Suffering Doesn't Stop

I read many magazine articles, online articles, blogs, books, etc. Most of it just flows right through because it's already part of my internal environment or a subtle riff thereof. And then sometimes a passage is read that simply stops time, eliciting a deep resonance, followed by bouncing waves of introspection. This is one such passage, from the spring 2008 issue of Buddhadharma, p 37 (an excerpt from Ending the Pursuit of Happiness: A Zen Guide by Barry Magid (2008):

The core of our practice and our life is how we face, understand and meet the fact of suffering. Suffering is not an optional or controllable or removable part of life; it is intrinsic to what life is all about. But that definitely is not the message any of us have come to hear. The Buddha didn't just stop with the first truth; he continued and even promised that through understanding the root causes of suffering, suffering could be ended. The promise of the end of suffering is the hook we grab on to, and for a long time after we've begun to practice, we try to maintain our personal fantasy of what exactly that end of suffering is going to look like. But it doesn't end up looking like what we expect - or what we want.
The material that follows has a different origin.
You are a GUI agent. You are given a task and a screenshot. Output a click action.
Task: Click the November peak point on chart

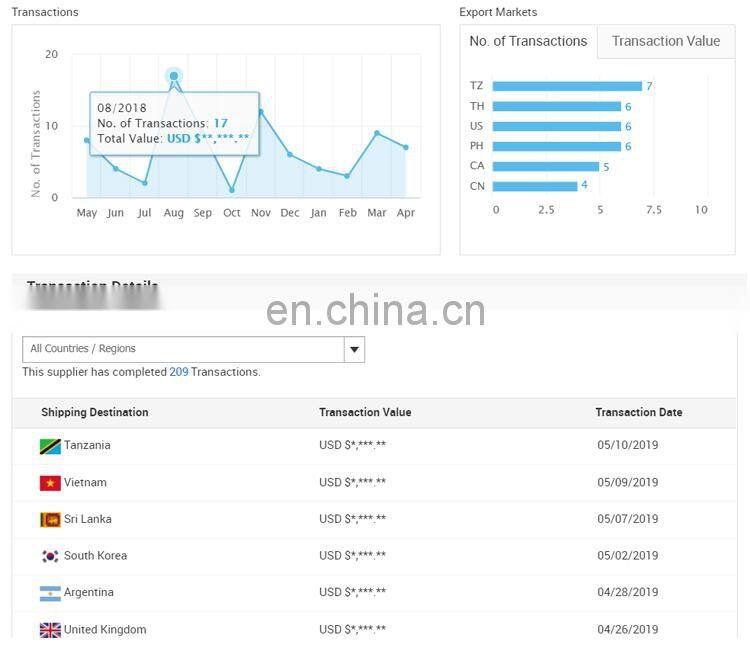pyautogui.click(x=261, y=112)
My old teacher Joko Beck used to say that it took many, many years for students to finally discover what practice really meant, and when they did, most of them quit. That's because the end of suffering that we realize we can achieve through practice turns out to be an end to separation from suffering. Suffering ceases to exist when it is no longer something that we experience as impinging on our lives, as an unnecessary, avoidable intrusion that we finally learn to exclude from our lives once and for all. Instead, what we realize deeply is that suffering is inseparable from life. I like to describe what happens by saying that suffering doesn't disappear from our life, but into our life. When we live our life as a whole, there is no longer an aspect that gets singled out as "suffering."
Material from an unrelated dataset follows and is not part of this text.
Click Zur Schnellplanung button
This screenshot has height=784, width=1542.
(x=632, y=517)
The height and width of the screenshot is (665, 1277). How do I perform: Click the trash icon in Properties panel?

The part that stopped time was the first sentence of the second paragraph about how students who finally realize that suffering is inevitable and inescapable quit practicing (or at least move away from monastic or serious lay practice, I'm assuming). I've temporarily fallen into this realm, even though I do not claim to have practiced for many years, nor to have had any profound enduring realizations about the nature of some sort of reality. (Well, that's not entirely true, but qualified.) I have fundamentally realized, though, through the *gift* of constant pain and herniated cervical discs, that suffering - physical, emotional, spiritual, mental - is something that is never completely driven out of our lives as human beings. And, when one has spent some time with the belief that somehow being realized means having less suffering, this is quite a(nother) shock to the human psyche, which is doing its best to adapt and survive. Or perhaps even carve some meaning and creativity and love out of life.

But sometimes you just wanna say: FUCK!

And then you laugh out loud at the absurdity of it all.